* **EXERCISE REQUIREMENTS**
This task calls for copying each line below that contains "table".

Records from a collection
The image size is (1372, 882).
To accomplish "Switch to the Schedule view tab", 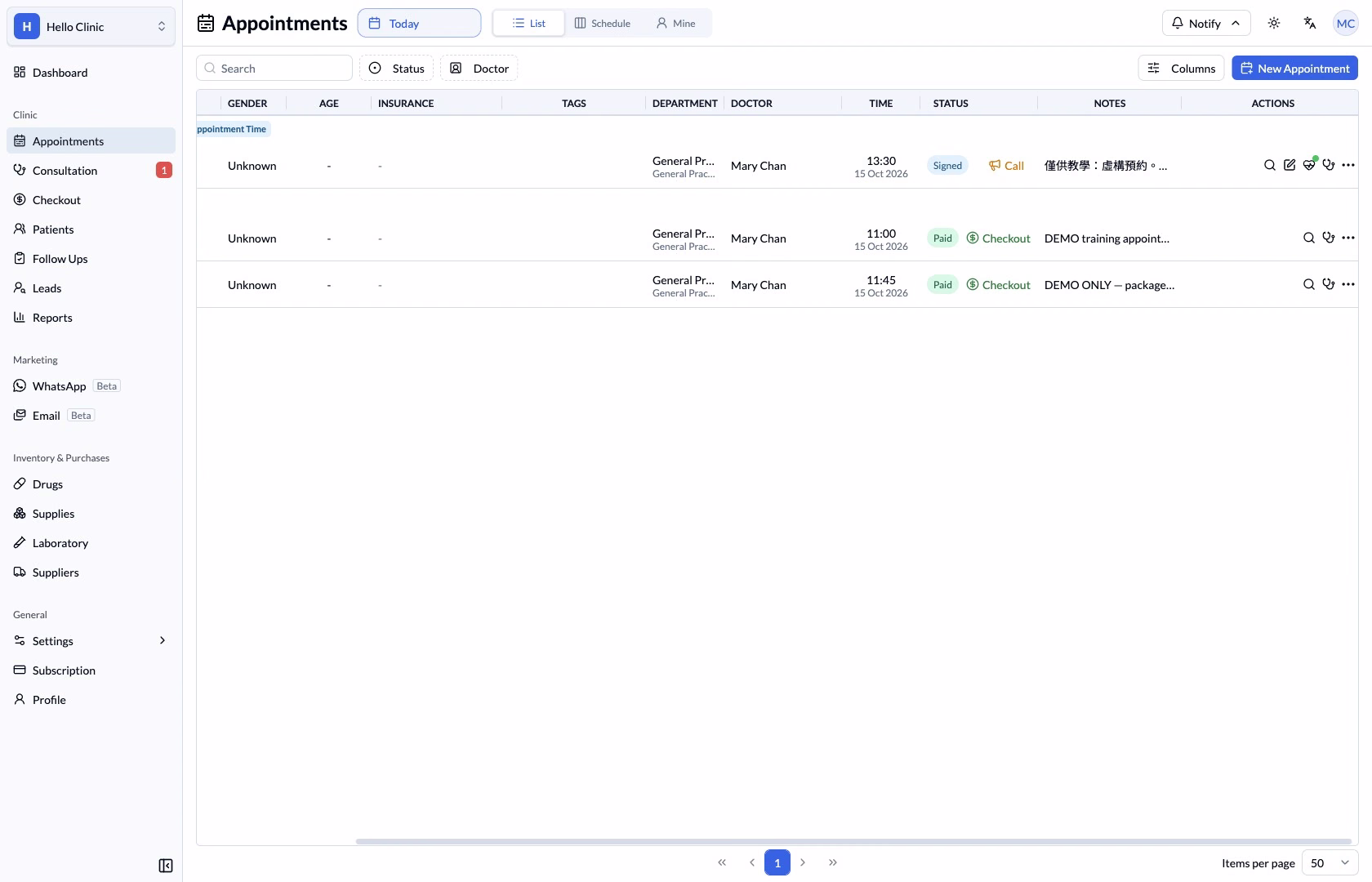I will (603, 23).
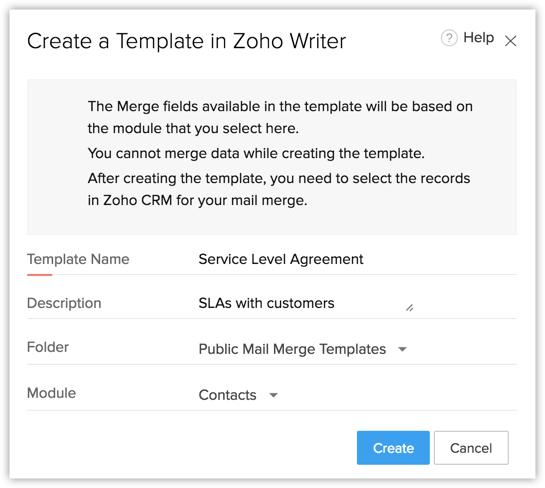The image size is (545, 488).
Task: Click the Folder label
Action: tap(48, 347)
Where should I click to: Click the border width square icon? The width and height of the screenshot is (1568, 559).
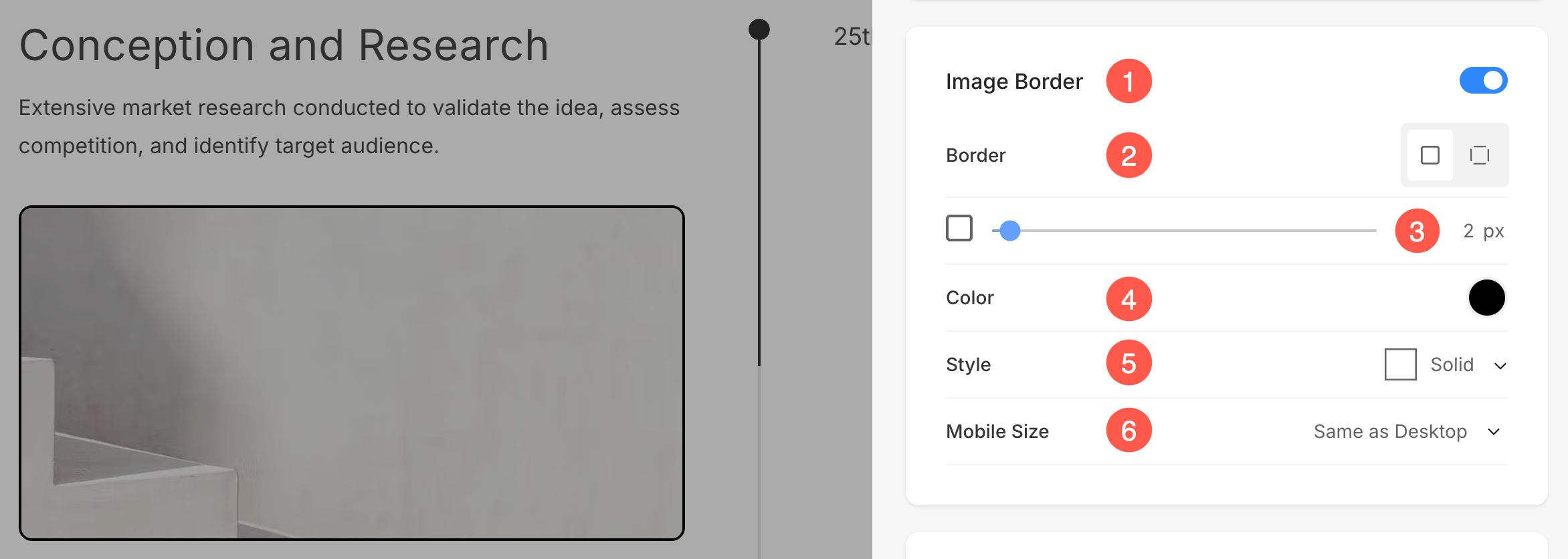click(x=959, y=228)
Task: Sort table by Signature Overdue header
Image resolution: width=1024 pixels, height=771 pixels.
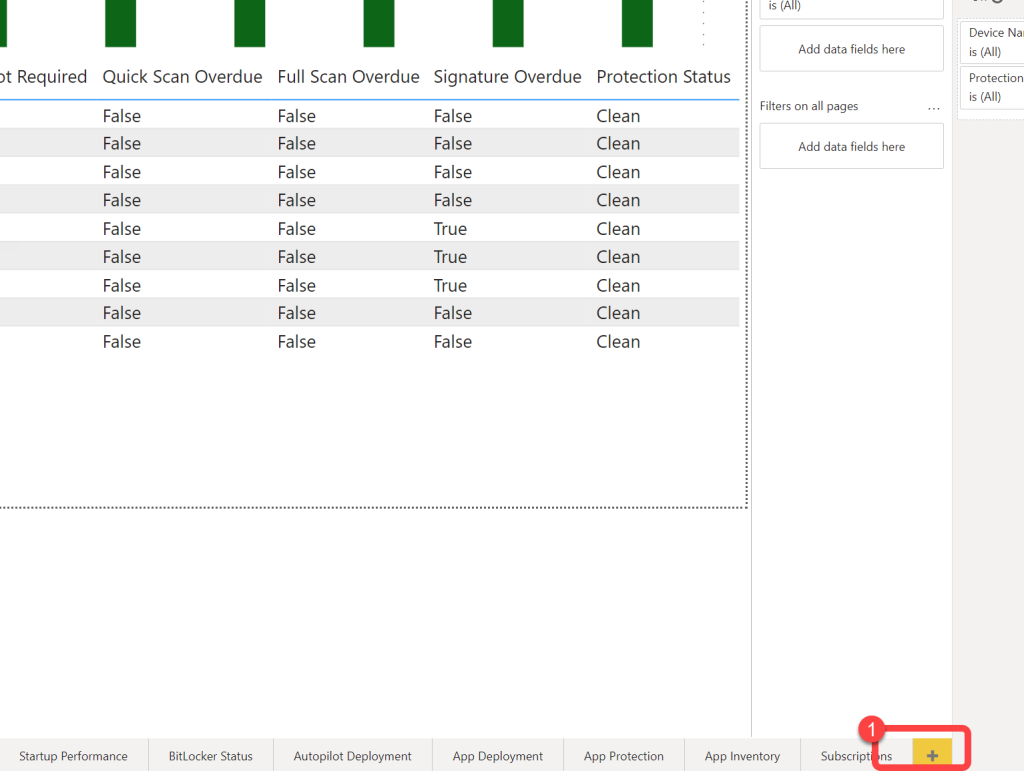Action: 507,77
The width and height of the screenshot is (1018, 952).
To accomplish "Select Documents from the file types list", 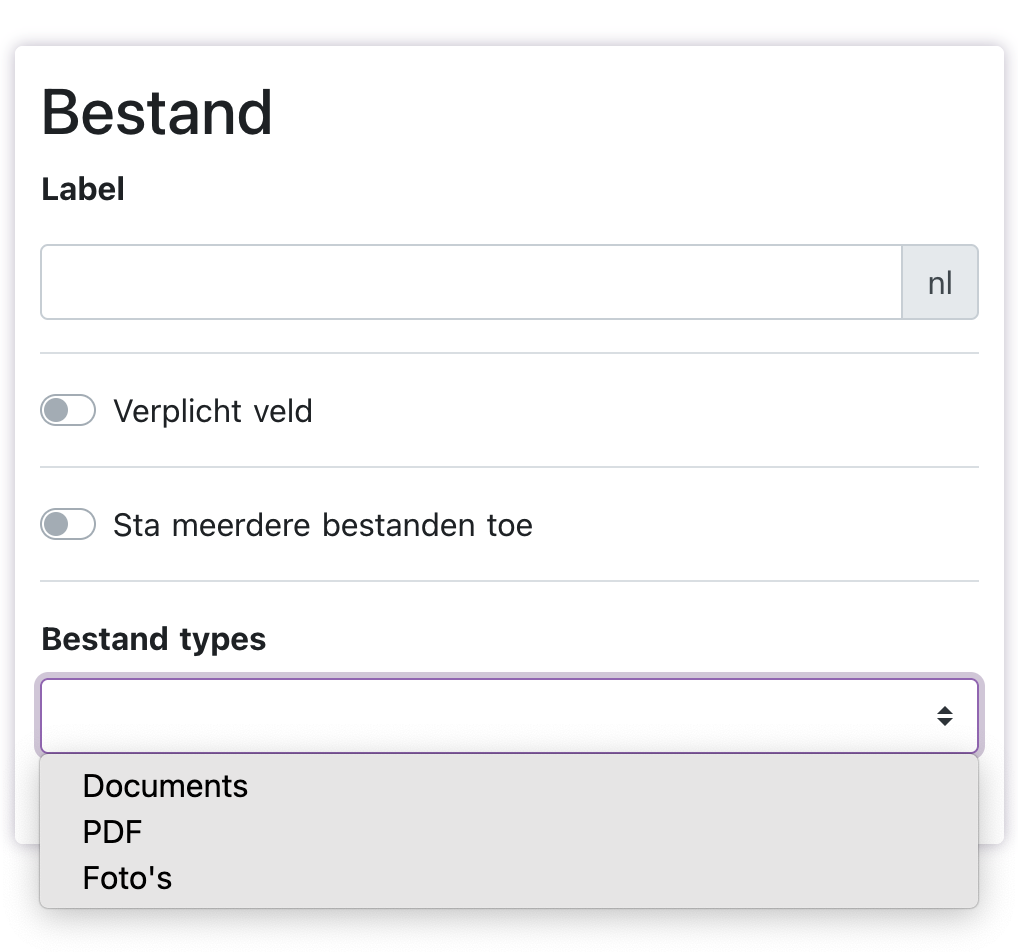I will [165, 786].
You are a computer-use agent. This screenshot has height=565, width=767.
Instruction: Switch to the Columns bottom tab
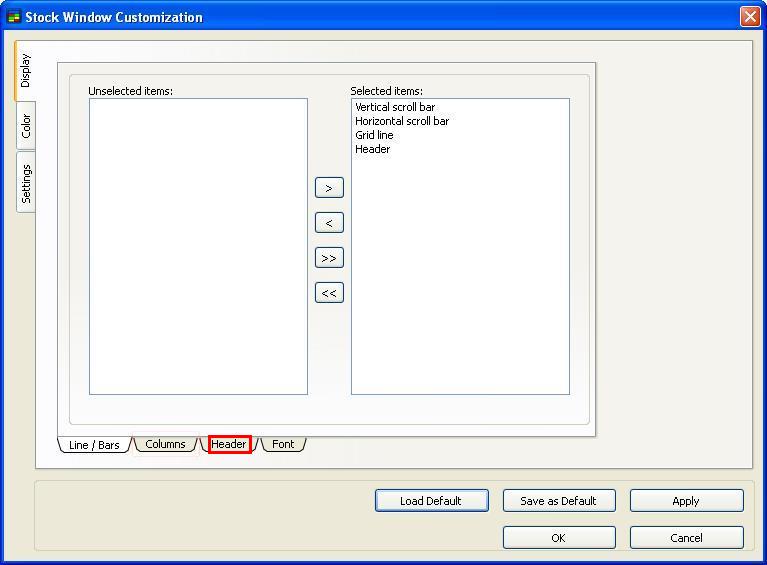165,444
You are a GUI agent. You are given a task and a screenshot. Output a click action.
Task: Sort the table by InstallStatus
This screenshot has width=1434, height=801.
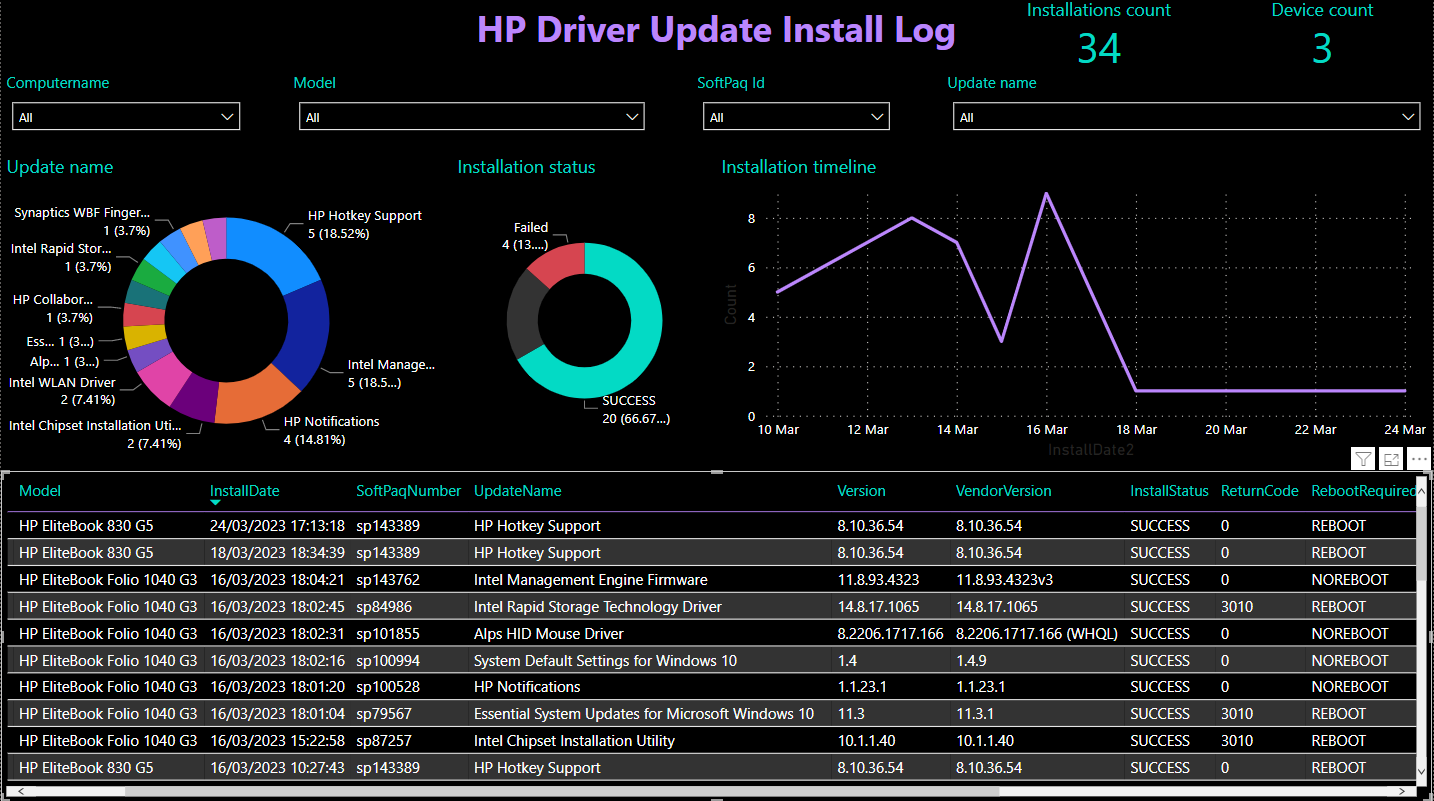click(x=1169, y=491)
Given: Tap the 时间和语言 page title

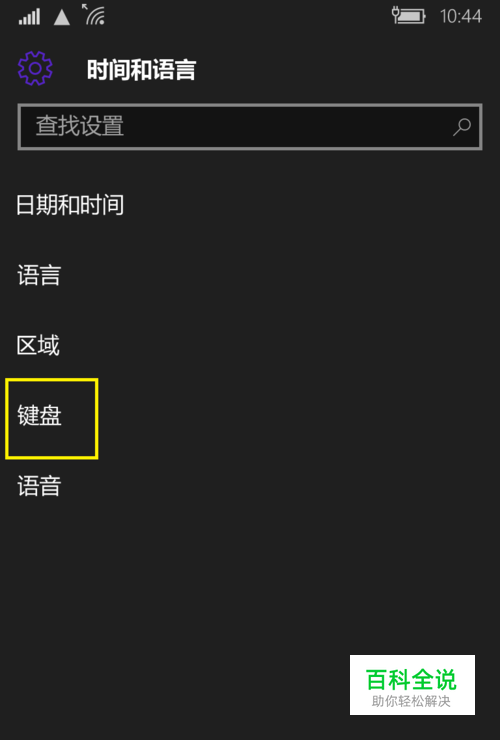Looking at the screenshot, I should pos(141,70).
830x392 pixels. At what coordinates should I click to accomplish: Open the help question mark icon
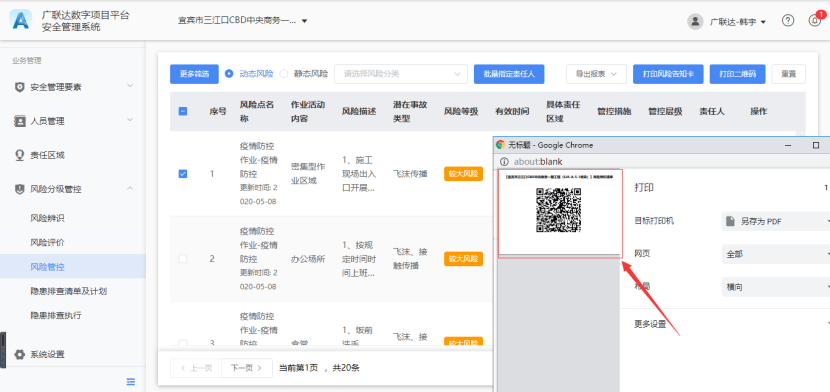(788, 21)
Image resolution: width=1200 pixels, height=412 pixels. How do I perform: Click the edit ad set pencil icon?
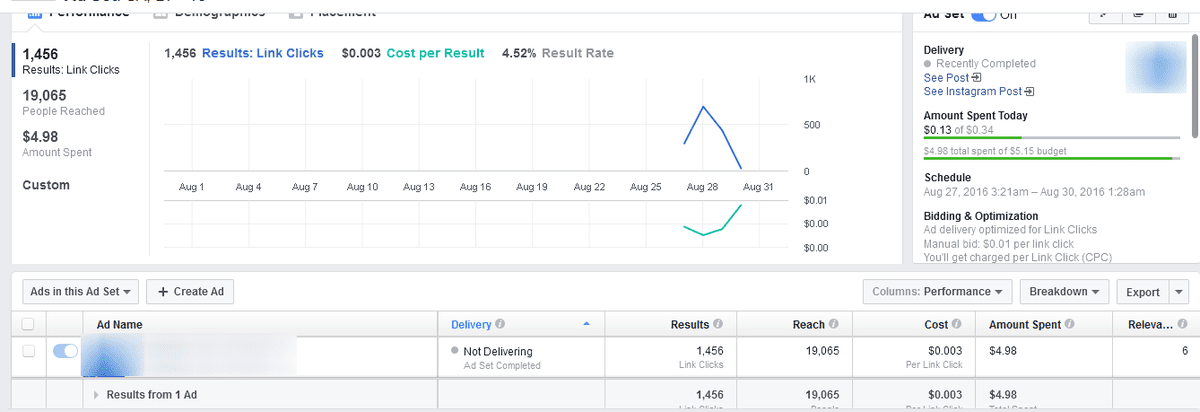pyautogui.click(x=1104, y=14)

* **THE COMPLETED TASK**
Task: Sort table by Signature Overdue header
Task: Sort the table by InstallStatus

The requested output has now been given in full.